One of the most common aspects of the business world is travel. People come and go every day for all kinds of reasons and to all kinds of locations worldwide. While most air travelers typically do the bulk of their traveling with commercial airlines, there are many major corporations that have their own private company jets. In addition, there are some ultra-wealthy individuals that own private jets and use them as part of their business endeavors. There are several advantages to owning a corporate jet, including some tax breaks that you might not be aware of.


It’s All About Time

But first, what are the practical advantages of owning a corporate jet? The main advantage is that you save time. In the business world, time is extremely valuable, or in other words, time is money. When you travel in a private jet you don’t have to spend nearly as much time on the ground on either end of your trip. You also have a lot more airports to choose from when you fly a corporate jet so you won’t face as much congestion, either. You get to skip long check-in lines as well as TSA so that saves huge bundles of time. You also get to fly exactly when you want instead of being tied to the airlines’ and airports’ schedule. You’ll likely fly direct without layovers or connecting flights, either. There’s no question that you can save a lot of time by flying private. You don’t have to fight with other passengers for space, which is also a big plus.


Big Tax Savings Available

So besides the obvious advantages of saving time and enjoying a much more relaxed and comfortable ride, there are some big tax savings available to companies that own corporate jets. Of course, purchasing a private jet can be expensive. Entry-level models typically start between $4 and $8 million, while the more expensive ones can even reach hundreds of millions of dollars. However, thanks to the IRS’s depreciation policy these high-flying shuttle buses practically pay for themselves in just a few years’ time. Because the IRS assumes a corporate investment has only a limited number of years of serviceable lifetime, a business can actually recoup the entire purchasing expense of the asset many years before it actually runs out of value. Companies can write off 70 percent of their cost of a private jet within the first three years of service and the IRS has determined that corporate jets have a useful life span of five years.
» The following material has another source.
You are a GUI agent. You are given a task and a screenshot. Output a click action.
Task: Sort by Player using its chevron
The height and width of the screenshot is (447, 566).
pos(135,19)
Don’t Forget Bonus Depreciation

These days, bonus depreciation also exists, which helps businesses even more. This bonus was first added to help stimulate the economy after the recession in 2000. Currently, it hastens the depreciation rate by 50 percent. While many in Washington would like to eliminate depreciation write-offs, lawmakers have continued to renew them, including last year when they were extended through 2019. However, the bonus percentage rate will drop from 50 percent to 40 percent in 2018 and to 30 percent in 2019.